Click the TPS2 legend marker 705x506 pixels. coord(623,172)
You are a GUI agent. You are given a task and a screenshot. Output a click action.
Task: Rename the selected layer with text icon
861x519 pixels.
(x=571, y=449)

- [GOAL OF THE EXERCISE] Retype all the records, matching them exactly.

- [EXERCISE RESPONSE]
Click the TPS2 legend marker 705x506 pixels. coord(623,172)
You are a GUI agent. You are given a task and a screenshot. Output a click action.
Task: Rename the selected layer with text icon
861x519 pixels.
(x=571, y=449)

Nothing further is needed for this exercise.